Texte fourni
────

Sur leur visage famélique se lit une insondable détresse. Ils sont presque tous originaires du village Tarra. Pendant 10 jours ils ont sillonné, à pied s’il vous plaît, plus de 300 km pour arriver à la frontière algéro-nigérienne. Les malheureux seront dessaisis des 18 500 CFA en leur possession. La procédure usuelle en la matière est qu’ils subissent d’abord une visite médicale avant qu’ils ne soient acheminés vers la brigade de la gendarmerie de Djanet. Après quoi ils sont refoulés vers leur pays. Selon un gendarme, ces “damnés de la terre” ont exprimé le vœu de rester en Algérie en accomplissant n’importe quel travail rien que pour ne pas se rendre en Libye. Là-bas, ils semblent faire l’objet d’une odieuse exploitation. Chaque jour que Dieu fait, le “rêve” candide de tels candidats à l’esclavagisme des temps modernes est “brisé” net au niveau de nos frontières. Depuis le début de l’année pas moins de 579 immigrés clandestins sont arrêtés contre 456 l’année dernière. Il est pratiquement impossible aux éléments de la garde-frontière de juguler le flux de ces immigrants. À cause de la pauvreté qui sévit dans les pays subsahariens d’abord. Ensuite pour le nombre très réduit de postes avancés, à peine cinq pour une bande frontalière de 500 km !

────

Section des données
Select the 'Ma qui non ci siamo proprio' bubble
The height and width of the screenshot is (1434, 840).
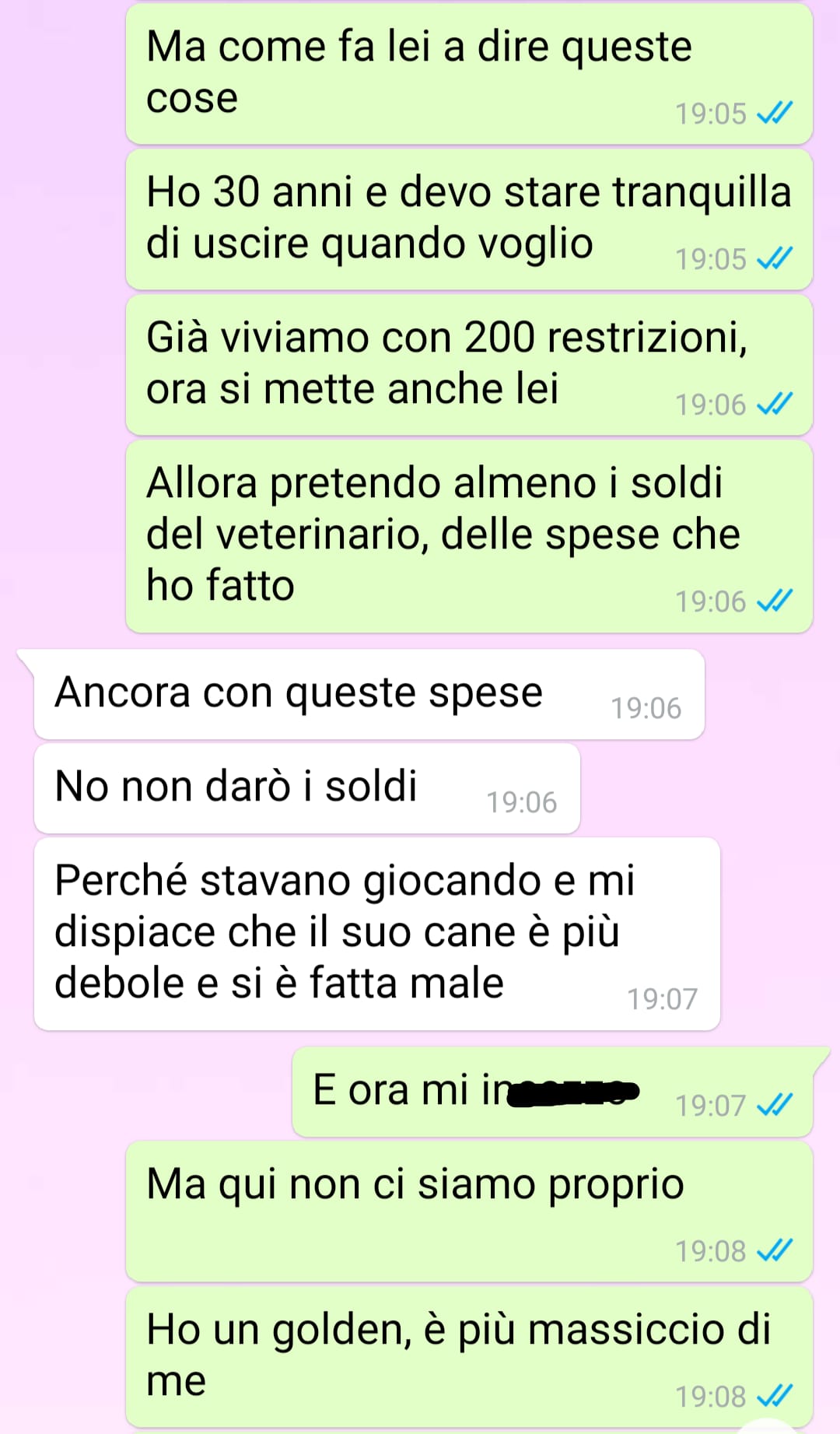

────

Explorer le contenu
1. Les affirmations (a), (b) et (c) concordent-elles avec le texte fourni ? Pour chacune, répondez par oui ou par non, puis citez les mots décisifs du texte.
(a) Les immigrés ont parcouru plus de 300 km à pied en 10 jours pour atteindre la frontière algéro-nigérienne.
(b) Depuis le début de l'année, on compte moins d'immigrés clandestins arrêtés que l'année dernière.
(c) Les immigrés passent une visite médicale avant d'être conduits à la brigade de gendarmerie de Djanet.
2. D'après le texte fourni, combien de postes avancés surveillent la bande frontalière de 500 km ?

Réponses attendues
1.
(a) Oui : « Pendant 10 jours ils ont sillonné, à pied s’il vous plaît, plus de 300 km pour arriver à la frontière algéro-nigérienne. »
(b) Non : « Depuis le début de l’année pas moins de 579 immigrés clandestins sont arrêtés contre 456 l’année dernière. »
(c) Oui : « ils subissent d’abord une visite médicale avant qu’ils ne soient acheminés vers la brigade de la gendarmerie de Djanet. »

2. À peine cinq.